Copy every one of the following items verbatim, with each line unchanged.

---------- Available data

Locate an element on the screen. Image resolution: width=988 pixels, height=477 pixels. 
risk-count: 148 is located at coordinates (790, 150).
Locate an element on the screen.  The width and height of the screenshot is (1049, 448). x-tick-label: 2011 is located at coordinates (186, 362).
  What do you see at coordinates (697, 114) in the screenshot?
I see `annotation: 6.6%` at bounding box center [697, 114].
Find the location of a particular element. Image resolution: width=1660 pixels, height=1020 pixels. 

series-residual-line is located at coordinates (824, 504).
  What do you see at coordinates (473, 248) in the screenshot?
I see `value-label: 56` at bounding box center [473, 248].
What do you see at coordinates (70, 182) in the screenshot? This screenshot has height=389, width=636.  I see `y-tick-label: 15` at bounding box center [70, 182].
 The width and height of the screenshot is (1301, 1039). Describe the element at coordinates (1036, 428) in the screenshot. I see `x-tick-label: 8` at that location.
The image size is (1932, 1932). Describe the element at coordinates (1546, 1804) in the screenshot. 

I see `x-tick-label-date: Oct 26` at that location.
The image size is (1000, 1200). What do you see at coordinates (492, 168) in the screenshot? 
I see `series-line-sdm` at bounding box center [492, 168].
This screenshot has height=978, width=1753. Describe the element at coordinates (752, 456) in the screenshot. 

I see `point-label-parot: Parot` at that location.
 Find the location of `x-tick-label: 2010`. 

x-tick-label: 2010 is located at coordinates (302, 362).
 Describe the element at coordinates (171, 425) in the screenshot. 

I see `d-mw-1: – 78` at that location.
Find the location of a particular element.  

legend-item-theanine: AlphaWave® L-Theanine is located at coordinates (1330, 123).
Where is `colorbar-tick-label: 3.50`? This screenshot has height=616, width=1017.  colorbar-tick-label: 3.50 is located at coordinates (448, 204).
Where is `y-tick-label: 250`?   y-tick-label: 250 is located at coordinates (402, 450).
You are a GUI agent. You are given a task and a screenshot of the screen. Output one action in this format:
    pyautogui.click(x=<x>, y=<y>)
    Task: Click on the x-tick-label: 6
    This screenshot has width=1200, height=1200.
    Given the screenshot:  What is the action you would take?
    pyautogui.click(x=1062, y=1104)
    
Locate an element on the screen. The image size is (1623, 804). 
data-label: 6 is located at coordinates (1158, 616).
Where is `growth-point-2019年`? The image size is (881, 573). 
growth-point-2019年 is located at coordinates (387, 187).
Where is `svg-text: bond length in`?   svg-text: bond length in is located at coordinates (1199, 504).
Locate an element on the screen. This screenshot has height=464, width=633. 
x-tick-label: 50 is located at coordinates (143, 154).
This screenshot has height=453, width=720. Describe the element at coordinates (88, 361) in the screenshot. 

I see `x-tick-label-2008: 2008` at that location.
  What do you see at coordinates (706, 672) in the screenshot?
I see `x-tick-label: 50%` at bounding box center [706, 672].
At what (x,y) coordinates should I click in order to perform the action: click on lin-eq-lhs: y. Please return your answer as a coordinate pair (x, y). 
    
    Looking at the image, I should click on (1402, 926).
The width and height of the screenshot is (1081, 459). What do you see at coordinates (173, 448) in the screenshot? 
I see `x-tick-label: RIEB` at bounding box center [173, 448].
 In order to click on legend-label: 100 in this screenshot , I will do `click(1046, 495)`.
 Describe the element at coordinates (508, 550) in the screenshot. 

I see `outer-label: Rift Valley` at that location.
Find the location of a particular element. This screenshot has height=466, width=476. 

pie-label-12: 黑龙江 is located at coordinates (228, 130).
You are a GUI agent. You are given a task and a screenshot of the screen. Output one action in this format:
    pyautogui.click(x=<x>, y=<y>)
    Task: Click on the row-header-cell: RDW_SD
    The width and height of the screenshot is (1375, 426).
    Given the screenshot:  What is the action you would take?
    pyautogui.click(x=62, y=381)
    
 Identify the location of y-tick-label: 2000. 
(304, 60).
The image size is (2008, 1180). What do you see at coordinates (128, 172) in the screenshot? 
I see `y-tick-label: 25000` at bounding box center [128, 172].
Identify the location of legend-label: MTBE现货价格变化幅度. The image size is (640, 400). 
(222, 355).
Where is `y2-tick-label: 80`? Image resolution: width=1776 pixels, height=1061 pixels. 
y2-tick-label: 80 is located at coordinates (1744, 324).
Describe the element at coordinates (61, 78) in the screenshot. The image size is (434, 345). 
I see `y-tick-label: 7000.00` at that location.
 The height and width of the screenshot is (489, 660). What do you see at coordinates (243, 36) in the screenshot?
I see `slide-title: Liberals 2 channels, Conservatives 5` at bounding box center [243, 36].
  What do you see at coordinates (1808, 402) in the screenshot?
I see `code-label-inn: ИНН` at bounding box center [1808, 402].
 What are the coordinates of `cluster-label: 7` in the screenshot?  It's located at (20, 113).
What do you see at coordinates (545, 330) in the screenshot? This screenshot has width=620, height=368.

--------------------

## Task output
Locate an element on the screen. Image resolution: width=988 pixels, height=477 pixels. 
risk-count: 148 is located at coordinates (790, 150).
Locate an element on the screen.  The width and height of the screenshot is (1049, 448). x-tick-label: 2011 is located at coordinates (186, 362).
  What do you see at coordinates (697, 114) in the screenshot?
I see `annotation: 6.6%` at bounding box center [697, 114].
Find the location of a particular element. Image resolution: width=1660 pixels, height=1020 pixels. 

series-residual-line is located at coordinates (824, 504).
  What do you see at coordinates (473, 248) in the screenshot?
I see `value-label: 56` at bounding box center [473, 248].
What do you see at coordinates (70, 182) in the screenshot? This screenshot has height=389, width=636.  I see `y-tick-label: 15` at bounding box center [70, 182].
 The width and height of the screenshot is (1301, 1039). Describe the element at coordinates (1036, 428) in the screenshot. I see `x-tick-label: 8` at that location.
The image size is (1932, 1932). Describe the element at coordinates (1546, 1804) in the screenshot. 

I see `x-tick-label-date: Oct 26` at that location.
The image size is (1000, 1200). What do you see at coordinates (492, 168) in the screenshot? 
I see `series-line-sdm` at bounding box center [492, 168].
This screenshot has height=978, width=1753. Describe the element at coordinates (752, 456) in the screenshot. 

I see `point-label-parot: Parot` at that location.
 Find the location of `x-tick-label: 2010`. 

x-tick-label: 2010 is located at coordinates (302, 362).
 Describe the element at coordinates (171, 425) in the screenshot. 

I see `d-mw-1: – 78` at that location.
Find the location of a particular element.  

legend-item-theanine: AlphaWave® L-Theanine is located at coordinates (1330, 123).
Where is `colorbar-tick-label: 3.50`? This screenshot has height=616, width=1017.  colorbar-tick-label: 3.50 is located at coordinates (448, 204).
Where is `y-tick-label: 250`?   y-tick-label: 250 is located at coordinates (402, 450).
You are a GUI agent. You are given a task and a screenshot of the screen. Output one action in this format:
    pyautogui.click(x=<x>, y=<y>)
    Task: Click on the x-tick-label: 6
    This screenshot has width=1200, height=1200.
    Given the screenshot:  What is the action you would take?
    pyautogui.click(x=1062, y=1104)
    
Locate an element on the screen. The image size is (1623, 804). 
data-label: 6 is located at coordinates (1158, 616).
Where is `growth-point-2019年`? The image size is (881, 573). 
growth-point-2019年 is located at coordinates (387, 187).
Where is `svg-text: bond length in`?   svg-text: bond length in is located at coordinates (1199, 504).
Locate an element on the screen. This screenshot has height=464, width=633. 
x-tick-label: 50 is located at coordinates (143, 154).
This screenshot has height=453, width=720. Describe the element at coordinates (88, 361) in the screenshot. 

I see `x-tick-label-2008: 2008` at that location.
  What do you see at coordinates (706, 672) in the screenshot?
I see `x-tick-label: 50%` at bounding box center [706, 672].
At what (x,y) coordinates should I click in order to perform the action: click on lin-eq-lhs: y. Please return your answer as a coordinate pair (x, y). 
    
    Looking at the image, I should click on (1402, 926).
The width and height of the screenshot is (1081, 459). What do you see at coordinates (173, 448) in the screenshot? 
I see `x-tick-label: RIEB` at bounding box center [173, 448].
 In order to click on legend-label: 100 in this screenshot , I will do `click(1046, 495)`.
 Describe the element at coordinates (508, 550) in the screenshot. 

I see `outer-label: Rift Valley` at that location.
Find the location of a particular element. This screenshot has height=466, width=476. 

pie-label-12: 黑龙江 is located at coordinates (228, 130).
You are a GUI agent. You are given a task and a screenshot of the screen. Output one action in this format:
    pyautogui.click(x=<x>, y=<y>)
    Task: Click on the row-header-cell: RDW_SD
    The width and height of the screenshot is (1375, 426).
    Given the screenshot:  What is the action you would take?
    pyautogui.click(x=62, y=381)
    
 Identify the location of y-tick-label: 2000. 
(304, 60).
The image size is (2008, 1180). What do you see at coordinates (128, 172) in the screenshot? 
I see `y-tick-label: 25000` at bounding box center [128, 172].
Identify the location of legend-label: MTBE现货价格变化幅度. The image size is (640, 400). 
(222, 355).
Where is `y2-tick-label: 80`? Image resolution: width=1776 pixels, height=1061 pixels. 
y2-tick-label: 80 is located at coordinates (1744, 324).
Describe the element at coordinates (61, 78) in the screenshot. The image size is (434, 345). 
I see `y-tick-label: 7000.00` at that location.
 The height and width of the screenshot is (489, 660). What do you see at coordinates (243, 36) in the screenshot?
I see `slide-title: Liberals 2 channels, Conservatives 5` at bounding box center [243, 36].
  What do you see at coordinates (1808, 402) in the screenshot?
I see `code-label-inn: ИНН` at bounding box center [1808, 402].
 What are the coordinates of `cluster-label: 7` in the screenshot?  It's located at (20, 113).
What do you see at coordinates (545, 330) in the screenshot? This screenshot has width=620, height=368.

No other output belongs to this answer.